Tuesday 5 November 2013

Back to Blogging - but with a moan

I know it's been ages since I last made a blog post, but truth be told, not much has been happening on the knitting/crochet/spinning front.

Progress has been slow over the summer months.

The weather here is grey, damp and dismal and so I'm hoping for a brighter day tomorrow so I can take photos of progress on my grey cardigan (no, I still haven't finished it) and my finished purple/green socks (once I've sewn in the yarn ends).

Now for the moan.

Last Monday I cast on for a new pair of socks.  When I popped into Franklins a few weeks ago to say hello to Lucy, I came out (inevitably) with some yarn and some needle tips.  The yarn I bought was a 100g ball of Regia Mix-it! Color sock yarn.

It knits up very nicely and has bands of different patterns and stripes.  Very jolly and I finished the first sock yesterday morning.

Yesterday evening, I cast on the second sock, knit the toe and started on the foot.  14 rounds later, I came across a knot.

Can you see the knot?

I'm not sure if it's obvious from the photo, but after the knot is a yellow/white patterned stretch of yarn.  The same patterned stretch that I'd just finished knitting before the round of plain green.

Fortunately, I won't have to pull the sock off the needles and start again as I've pulled out a few metres and have found where the yarn should be next so I can join it on, carry on without interrupting the stripe/pattern sequence and  neatly darn the ends in when I've finished.  But that's not the point.  A knot in a ball of yarn isn't the end of the world if the yarn's plain-dyed, or is of a heathery hue, but in self-patterning yarn?

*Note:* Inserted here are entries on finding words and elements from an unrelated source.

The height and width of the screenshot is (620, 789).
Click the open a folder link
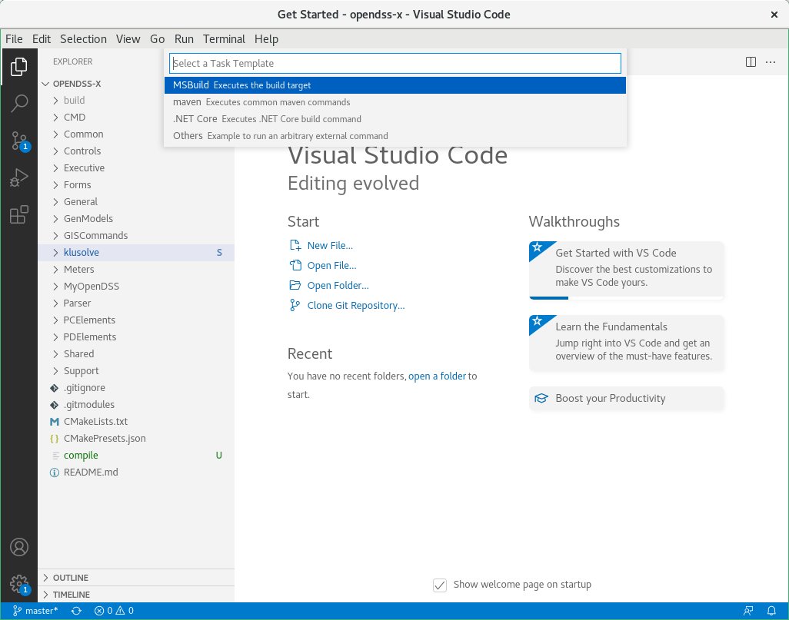[x=437, y=376]
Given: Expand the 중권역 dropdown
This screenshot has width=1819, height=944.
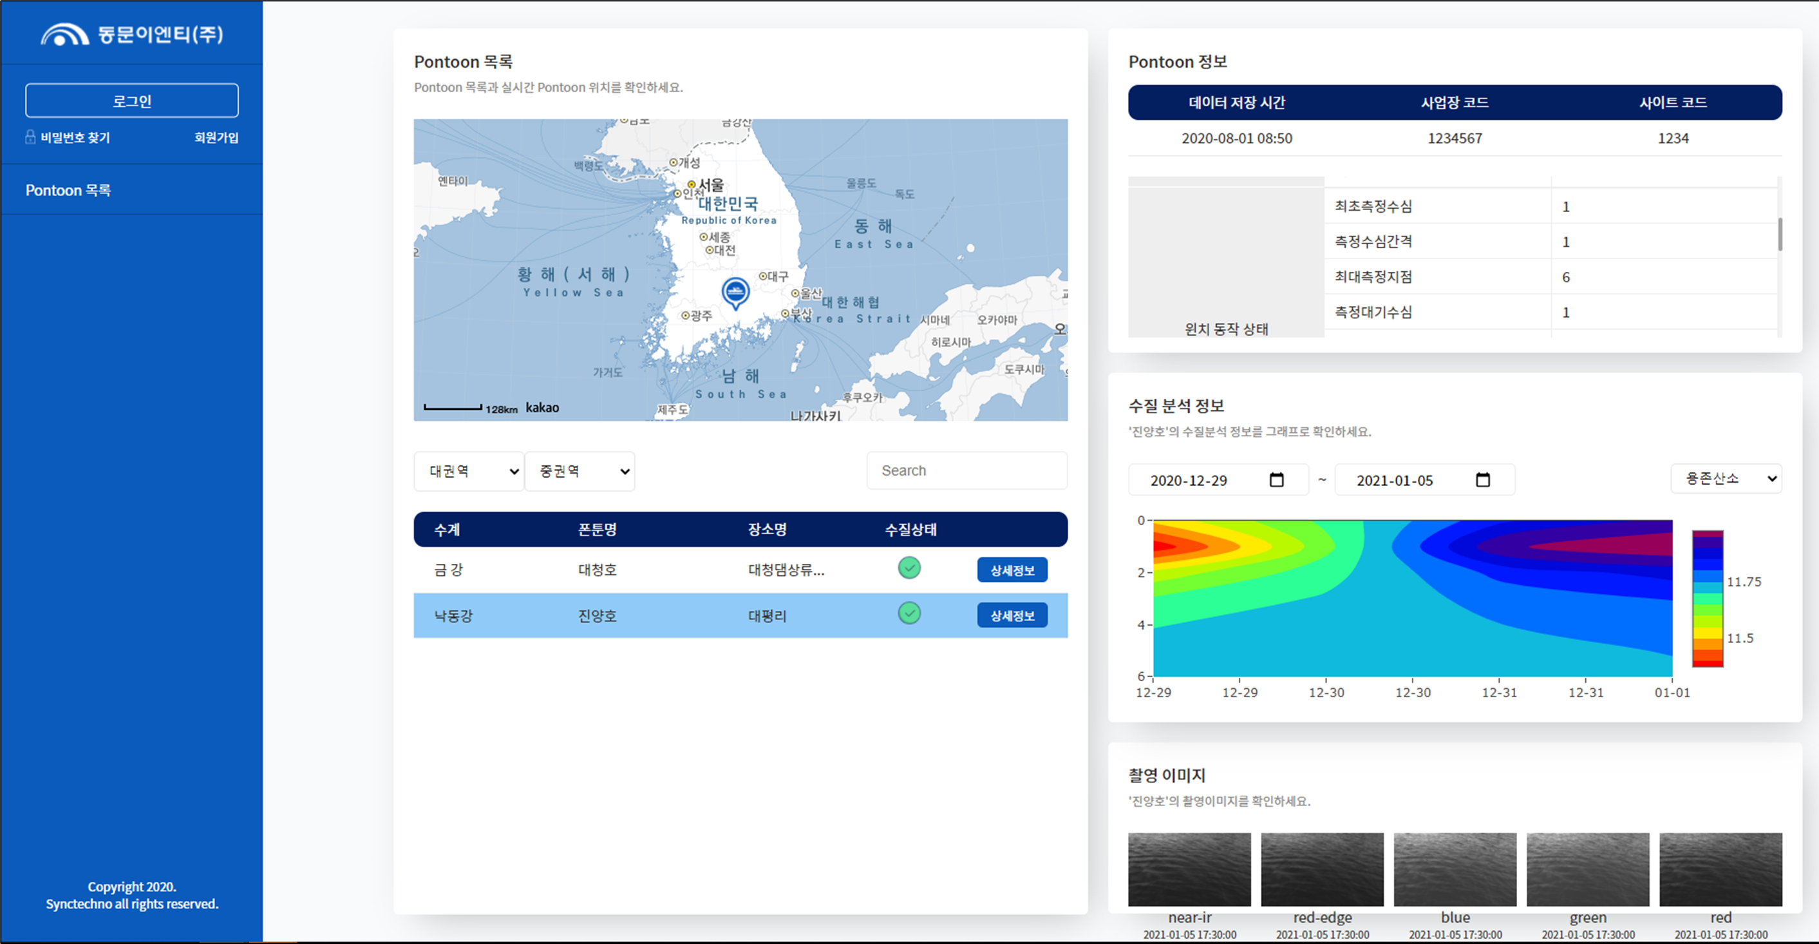Looking at the screenshot, I should [x=580, y=471].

As you can see, it's only a very small amount of yarn that I've had to waste.

However......

What if I was a sock-knitter who likes her patterned hand-knitted socks to be identical and the amount of yarn needed to be wasted was nearly a whole sequence repeat?  What if the yarn after the knot had been wound in the other direction?  I'm not happy with having to waste any of the yarn so I would have been infuriated if I'd had to put in more effort to work out which was the next 'right' bit of yarn to use.

I'm now considering if an e.mail to Regia/Coats would be worth sending.  I'll think about it a bit more I think.